IAEA Confirms Iran’s Compliance

VIENNA (Dispatches) -- Iran is taking further action to comply with the terms of an extended interim agreement with six world powers over its nuclear energy program, a UN nuclear agency report showed.
The findings in a monthly update by the International Atomic Energy Agency – though no major surprise – may be seen as positive by the West as negotiations resumed in New York this week on ending the decade-old nuclear standoff.
The IAEA document made clear that Iran is continuing to meet its commitments under the preliminary accord that it reached with the United States, France, Germany, Britain, China and Russia late last year and that took effect in January.
In addition, as agreed when the deal was extended by four months in July, it is using some of its higher-grade enriched uranium in oxide form to produce fuel.
The IAEA is tasked with checking that Iran is living up to its part of the temporary agreement, which was designed to buy time for the current talks on a comprehensive settlement of the dispute.
Iran is saying it is refining uranium to fuel a network of nuclear power plants.
The initial aim was for Iran and the six powers to reach a long-term agreement by a self-imposed July 20 deadline.
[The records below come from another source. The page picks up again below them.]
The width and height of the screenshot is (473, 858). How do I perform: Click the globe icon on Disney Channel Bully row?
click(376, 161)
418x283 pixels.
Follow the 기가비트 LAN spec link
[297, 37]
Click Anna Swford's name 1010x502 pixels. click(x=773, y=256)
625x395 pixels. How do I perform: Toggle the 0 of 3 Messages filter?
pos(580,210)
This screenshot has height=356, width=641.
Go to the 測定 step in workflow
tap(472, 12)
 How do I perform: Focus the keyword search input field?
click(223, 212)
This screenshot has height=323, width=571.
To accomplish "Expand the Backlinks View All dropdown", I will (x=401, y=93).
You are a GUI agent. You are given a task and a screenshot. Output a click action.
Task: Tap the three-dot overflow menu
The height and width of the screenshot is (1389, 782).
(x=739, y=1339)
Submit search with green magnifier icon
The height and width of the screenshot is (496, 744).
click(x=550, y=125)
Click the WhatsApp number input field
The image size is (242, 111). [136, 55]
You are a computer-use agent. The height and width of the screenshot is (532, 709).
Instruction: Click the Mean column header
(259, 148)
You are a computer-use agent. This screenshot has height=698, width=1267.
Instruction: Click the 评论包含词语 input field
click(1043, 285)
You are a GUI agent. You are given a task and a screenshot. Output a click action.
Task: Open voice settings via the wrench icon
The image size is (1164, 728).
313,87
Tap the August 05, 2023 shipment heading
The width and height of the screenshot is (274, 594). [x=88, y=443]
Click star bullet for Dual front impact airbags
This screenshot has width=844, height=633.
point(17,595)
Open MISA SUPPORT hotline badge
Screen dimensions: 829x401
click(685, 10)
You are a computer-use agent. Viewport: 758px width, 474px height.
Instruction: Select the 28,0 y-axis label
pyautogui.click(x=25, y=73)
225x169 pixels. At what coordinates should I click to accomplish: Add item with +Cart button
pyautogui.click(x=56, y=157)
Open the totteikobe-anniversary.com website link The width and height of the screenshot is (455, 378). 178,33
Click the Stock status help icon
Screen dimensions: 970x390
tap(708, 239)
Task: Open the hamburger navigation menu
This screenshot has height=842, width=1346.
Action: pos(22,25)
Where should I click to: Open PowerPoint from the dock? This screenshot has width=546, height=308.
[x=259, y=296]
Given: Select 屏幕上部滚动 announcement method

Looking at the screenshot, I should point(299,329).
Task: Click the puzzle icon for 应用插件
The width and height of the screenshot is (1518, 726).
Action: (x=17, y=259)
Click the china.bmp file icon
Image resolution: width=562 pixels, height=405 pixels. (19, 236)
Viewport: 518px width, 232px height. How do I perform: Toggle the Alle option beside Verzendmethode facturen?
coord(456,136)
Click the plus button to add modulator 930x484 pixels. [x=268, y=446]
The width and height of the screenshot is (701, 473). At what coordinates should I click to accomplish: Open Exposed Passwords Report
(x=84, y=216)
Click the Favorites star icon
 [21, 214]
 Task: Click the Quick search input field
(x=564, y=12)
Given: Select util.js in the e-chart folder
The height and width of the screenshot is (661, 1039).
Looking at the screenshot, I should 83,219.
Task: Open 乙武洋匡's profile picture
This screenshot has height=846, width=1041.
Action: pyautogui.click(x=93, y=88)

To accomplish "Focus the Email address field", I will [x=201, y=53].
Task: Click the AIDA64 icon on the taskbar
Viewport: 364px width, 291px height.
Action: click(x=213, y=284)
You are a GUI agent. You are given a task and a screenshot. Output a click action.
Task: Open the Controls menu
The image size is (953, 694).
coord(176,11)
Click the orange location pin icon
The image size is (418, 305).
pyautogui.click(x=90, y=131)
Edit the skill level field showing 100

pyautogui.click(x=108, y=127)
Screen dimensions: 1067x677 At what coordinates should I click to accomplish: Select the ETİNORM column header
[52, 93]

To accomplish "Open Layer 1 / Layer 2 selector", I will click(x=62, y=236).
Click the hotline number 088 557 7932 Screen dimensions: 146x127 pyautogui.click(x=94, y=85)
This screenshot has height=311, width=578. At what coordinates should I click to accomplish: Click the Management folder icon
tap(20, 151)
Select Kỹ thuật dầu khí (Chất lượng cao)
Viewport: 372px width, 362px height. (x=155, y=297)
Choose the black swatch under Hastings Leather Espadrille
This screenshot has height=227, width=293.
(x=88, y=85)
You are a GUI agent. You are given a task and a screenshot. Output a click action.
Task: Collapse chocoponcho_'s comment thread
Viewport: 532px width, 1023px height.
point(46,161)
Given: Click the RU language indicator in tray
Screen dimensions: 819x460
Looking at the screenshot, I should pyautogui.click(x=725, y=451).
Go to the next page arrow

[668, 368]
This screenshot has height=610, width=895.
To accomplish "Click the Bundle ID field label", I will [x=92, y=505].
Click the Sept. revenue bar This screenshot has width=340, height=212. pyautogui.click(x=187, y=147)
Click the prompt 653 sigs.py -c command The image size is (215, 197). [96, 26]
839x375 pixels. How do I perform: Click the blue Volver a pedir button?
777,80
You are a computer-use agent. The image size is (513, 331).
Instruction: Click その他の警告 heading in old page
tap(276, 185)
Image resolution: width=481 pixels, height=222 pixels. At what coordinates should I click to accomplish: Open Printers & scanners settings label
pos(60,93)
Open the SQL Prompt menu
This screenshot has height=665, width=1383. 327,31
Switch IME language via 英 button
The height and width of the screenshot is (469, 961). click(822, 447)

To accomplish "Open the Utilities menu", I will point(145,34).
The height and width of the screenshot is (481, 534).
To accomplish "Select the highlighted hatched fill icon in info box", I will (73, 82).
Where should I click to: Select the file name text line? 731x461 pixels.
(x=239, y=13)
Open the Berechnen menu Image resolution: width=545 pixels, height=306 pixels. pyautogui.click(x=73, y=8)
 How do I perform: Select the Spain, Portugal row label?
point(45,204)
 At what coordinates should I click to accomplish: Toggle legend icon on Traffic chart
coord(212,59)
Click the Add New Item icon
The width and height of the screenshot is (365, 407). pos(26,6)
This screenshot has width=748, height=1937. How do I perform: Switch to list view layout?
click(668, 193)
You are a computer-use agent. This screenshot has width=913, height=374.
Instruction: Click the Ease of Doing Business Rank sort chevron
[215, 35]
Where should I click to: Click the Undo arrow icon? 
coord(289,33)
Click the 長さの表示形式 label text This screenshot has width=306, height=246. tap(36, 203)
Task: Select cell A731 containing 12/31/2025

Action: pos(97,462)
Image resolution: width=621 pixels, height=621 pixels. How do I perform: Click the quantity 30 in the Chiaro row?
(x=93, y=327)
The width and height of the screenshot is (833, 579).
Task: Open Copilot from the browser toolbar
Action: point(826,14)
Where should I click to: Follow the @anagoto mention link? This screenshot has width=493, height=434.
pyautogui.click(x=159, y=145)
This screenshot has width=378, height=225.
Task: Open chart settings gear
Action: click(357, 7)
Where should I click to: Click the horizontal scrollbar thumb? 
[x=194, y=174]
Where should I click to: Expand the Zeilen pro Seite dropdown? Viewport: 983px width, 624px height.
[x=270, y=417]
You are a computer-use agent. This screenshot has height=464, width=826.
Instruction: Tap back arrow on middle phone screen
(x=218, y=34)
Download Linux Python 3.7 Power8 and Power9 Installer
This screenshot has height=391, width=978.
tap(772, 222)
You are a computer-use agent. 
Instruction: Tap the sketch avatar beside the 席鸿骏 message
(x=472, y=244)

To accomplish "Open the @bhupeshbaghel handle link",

But the talks and the interim deal were extended until Nov. 24 in view of persistently wide differences over the future size of Iran’s uranium enrichment program.
Under the preliminary accord, Iran halted its most contested nuclear work – enrichment of uranium to a higher fissile concentration of 20% – in exchange for a limited easing of sanctions that are hurting its oil-dependent economy. It also converted its stockpile of the material into oxide from gas.
Over the four months of the deal’s extension, Iran is to receive $2.8 billion in previously frozen oil revenue held in banks abroad, in addition to the $4.2 billion it got during the January-July period.
In exchange, it agreed to take some additional nuclear steps, including making nuclear fuel for a research reactor and diluting a large amount of low-enriched uranium.
Friday’s IAEA report said Iran since July 24 had used 12.5 kg of its 20% uranium in oxide form for manufacturing fuel. It also said Iran had begun preparatory work for diluting more than four tons of uranium gas enriched to up to two percent.
The Vienna-based IAEA has inspectors on the ground in Iran who are monitoring its enrichment sites on a daily basis. Its monthly reports on the implementation of the nuclear agreement are issued to its member states and not made public.